Going forward into an incomplete future is difficult. Going backwards into space and time is oftentimes harder. As a typical, modern, human possessing both resources and know-how, one makes plans…many of them, most of them depending heavily on financial investments and emotional ties. As a scholar of science in equal amounts to metaphysics, I have often run Utopian as well as dystopian scenarios, always hoping for the latter to never materialise.
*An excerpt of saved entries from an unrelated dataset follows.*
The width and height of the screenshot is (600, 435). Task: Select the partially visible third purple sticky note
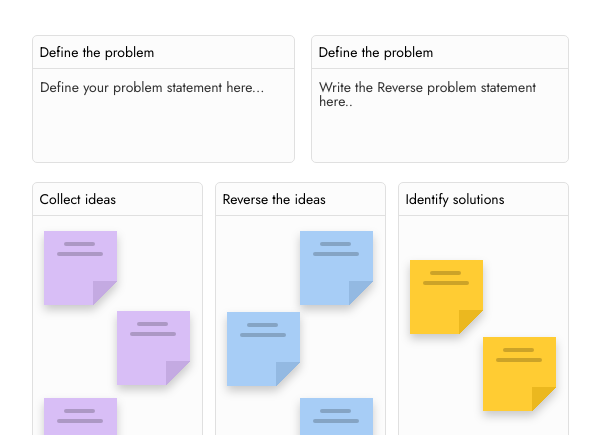click(80, 416)
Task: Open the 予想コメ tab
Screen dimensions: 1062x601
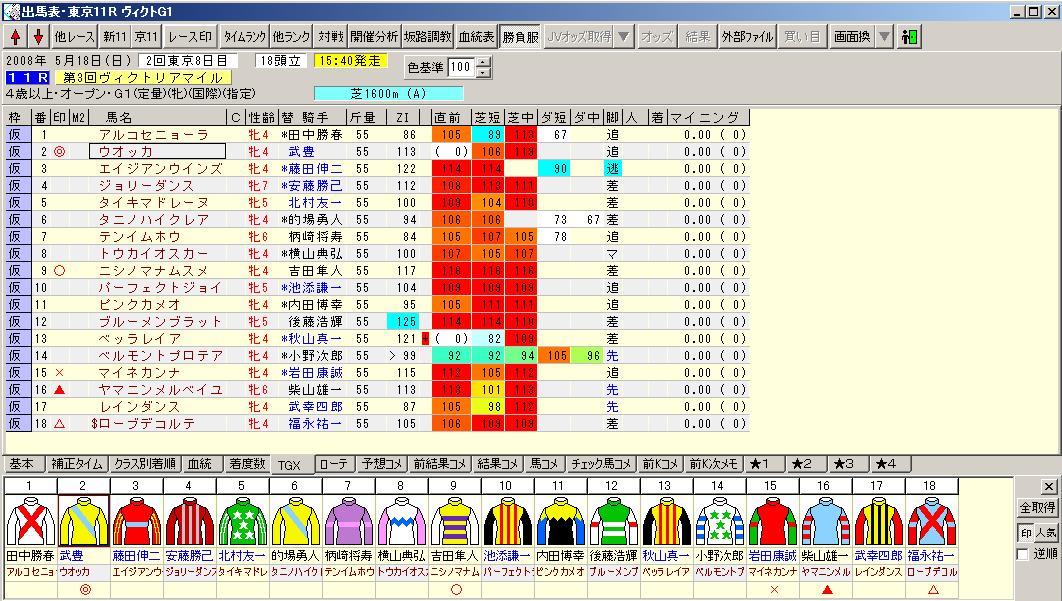Action: [x=381, y=464]
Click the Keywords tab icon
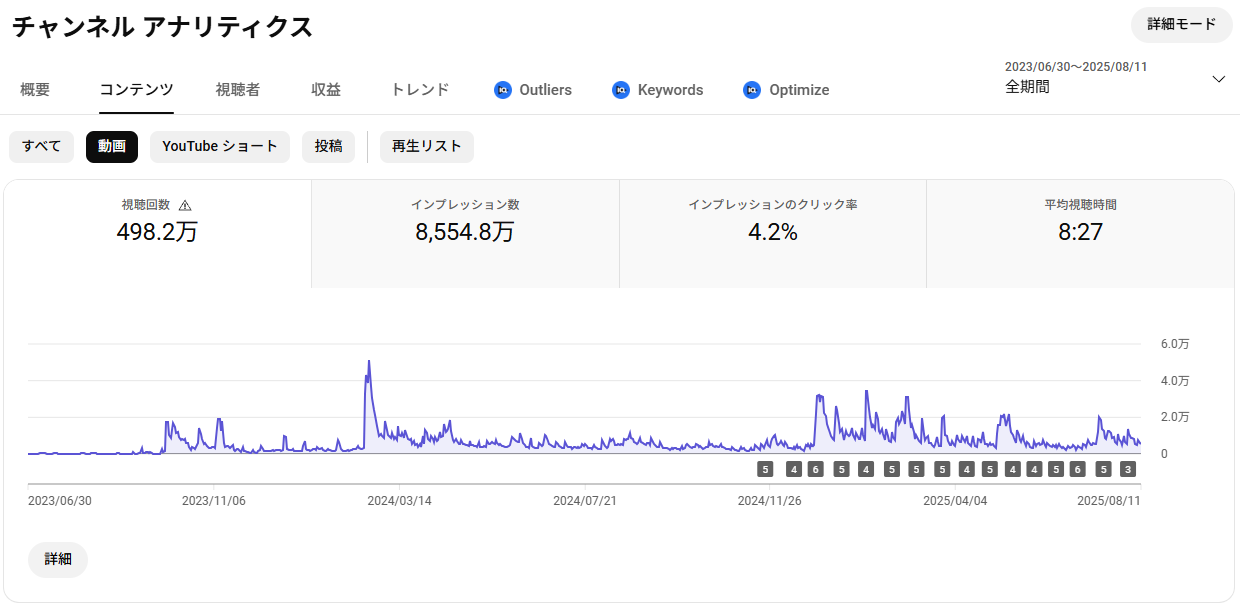The image size is (1240, 607). 621,90
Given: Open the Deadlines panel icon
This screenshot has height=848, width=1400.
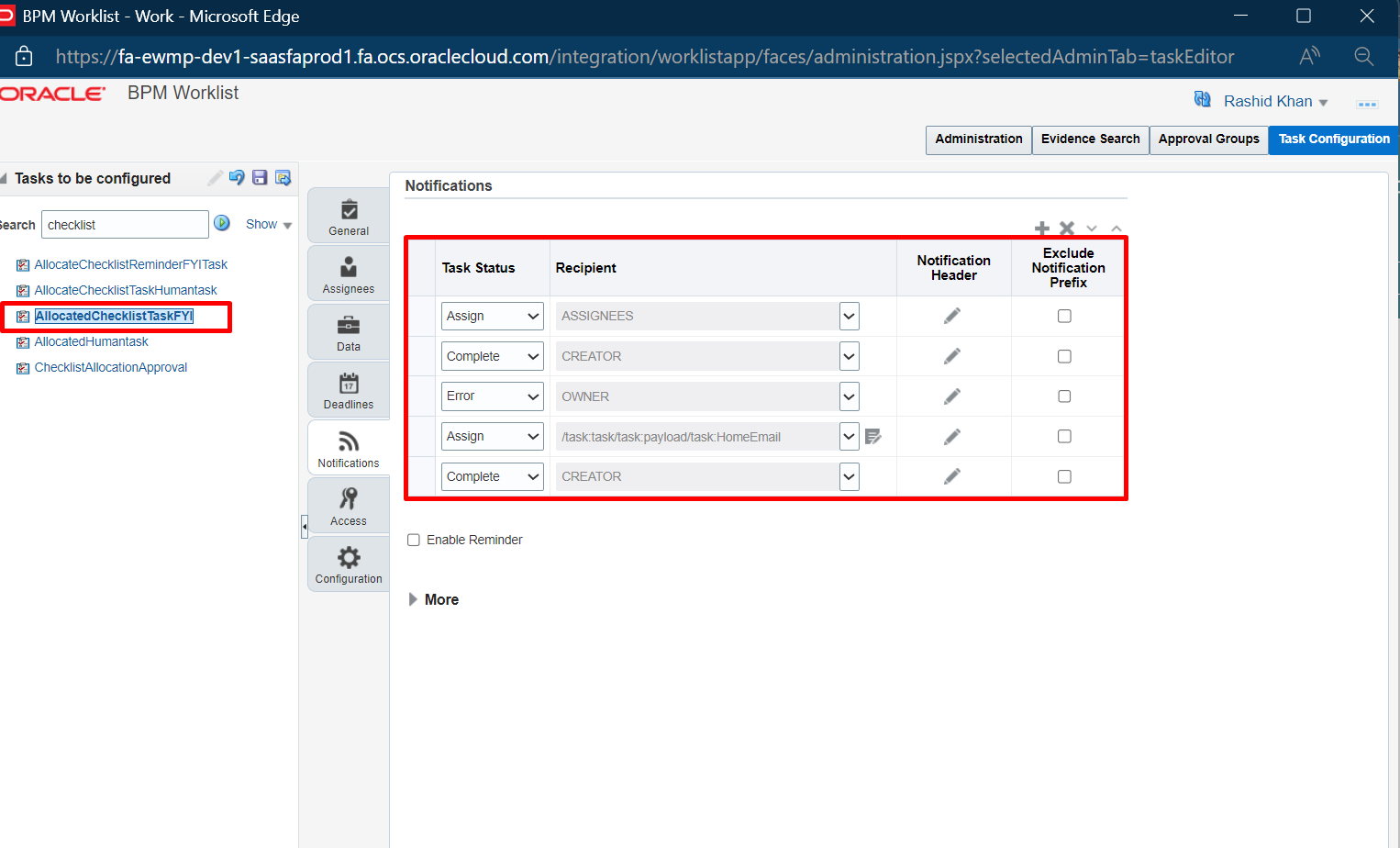Looking at the screenshot, I should coord(348,389).
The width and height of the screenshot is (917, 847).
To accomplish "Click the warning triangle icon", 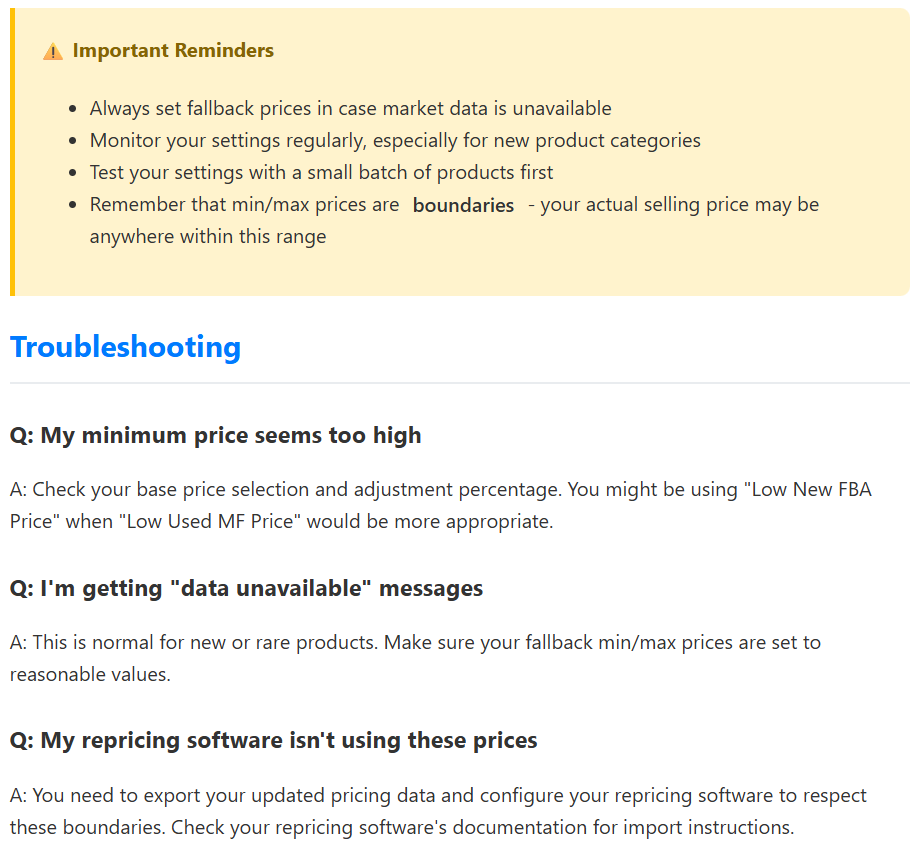I will (x=53, y=51).
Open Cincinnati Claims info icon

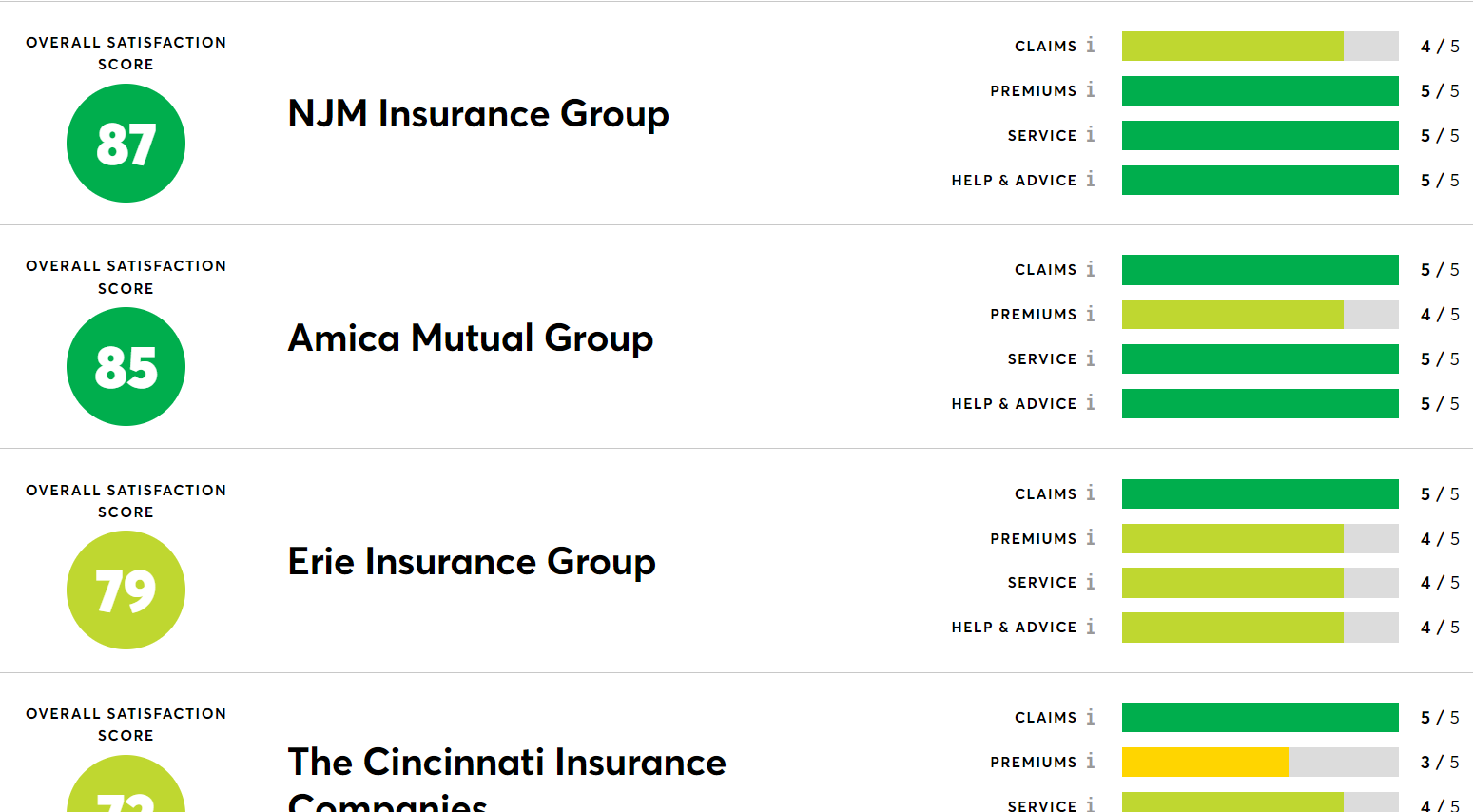1091,717
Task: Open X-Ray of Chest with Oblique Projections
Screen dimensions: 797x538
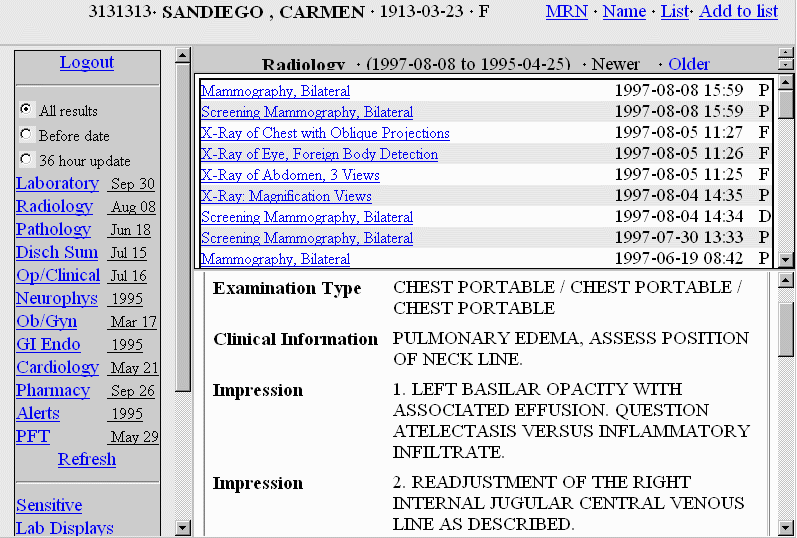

Around the month of October 2019, the dystopian whispers grew louder, harbingers of an East wind, brewing my fear of what was to happen, all of which had happened before.

Barely a few months later, the culmination of years of metamorphosis of my philosophy of life stared at me, pointing its rugged, old finger: “You shouldn’t have waited! Why did you wait?”

‘I wasn’t ready!’ I had shouted back at it in my mind. ‘I’m not a magician!’

The bus carried us to the entrance of the airport for the last part of our journey.

“Remember to let me do the talking if necessary.” I mumbled to my husband.

“Yes Okay…” He answered wearily. We were both tired. Two and a half hours of flight with our faces covered and two excited children had taken its toll in that moment.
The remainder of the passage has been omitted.